**What is asked:**
Transcribe the passage of the post about the Jack Rose tribute shows, starting at "As some of you" and ending at "case) and invigorating.".

**Page text:**
= = = = =

Wednesday, February 17, 2010

As some of you may know, this past weekend there was a celebration of the life and times of Jack Rose -- in two parts -- A Record Release Show for Luck in the Valley (Thrill Jockey) in Philadelphia (Jack's home town for the last 10 years) at The Latvian Society on Saturday, and the next night A Valentine For Jack Rose at Brooklyn's Issue Project.  By all accounts these were two nights of magic and celebration involving many of our favorite weird folkies and blues dogs here in The Womb.  Below is a heartfelt summation of events written by Bob Bannister, a fine gentleman and guitarist, whose work with Tono-Bongay, PG Six and under his own name should not go unnoticed:

"To begin with, the night sustained that really strong sense of community and mutual respect that is such a big part of "this thing of ours" – joyous (and sad, in this case) and invigorating.

Opening were the Megajam Booze Band – 9 or 10 people, of whom I immediately recognized Harmonica Dan and Jesse Trbovich, plus I think Willie Lane was up there, no doubt others you know. They set a suitably Dionysian tone with a 20-minute over-the-top jamming version of "Proud Mary" – all in all it was a high-energy hard-drinking night (whereas the Issue Project Room show the next day was more acoustic and sombre).

Following was Meg Baird with Chris Forsyth and Willie Lane – they did a couple of tunes from Meg's solo repertoire and closed with a version of Hoyt Axton's "The Pusher" that was pretty astonishing – lots of Verlaine/Lloyd-isms from the electric guitars and Meg really let rip on the vocals; her solo work, as you know, tends toward the more delicate, so it was an exhilarating move.

= = = = =

**Data segment:**

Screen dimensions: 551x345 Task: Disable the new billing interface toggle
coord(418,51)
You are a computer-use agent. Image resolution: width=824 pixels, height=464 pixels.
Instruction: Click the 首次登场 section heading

= = = = =

**Worked solution:**
As some of you may know, this past weekend there was a celebration of the life and times of Jack Rose -- in two parts -- A Record Release Show for Luck in the Valley (Thrill Jockey) in Philadelphia (Jack's home town for the last 10 years) at The Latvian Society on Saturday, and the next night A Valentine For Jack Rose at Brooklyn's Issue Project.  By all accounts these were two nights of magic and celebration involving many of our favorite weird folkies and blues dogs here in The Womb.  Below is a heartfelt summation of events written by Bob Bannister, a fine gentleman and guitarist, whose work with Tono-Bongay, PG Six and under his own name should not go unnoticed:

"To begin with, the night sustained that really strong sense of community and mutual respect that is such a big part of "this thing of ours" – joyous (and sad, in this case) and invigorating.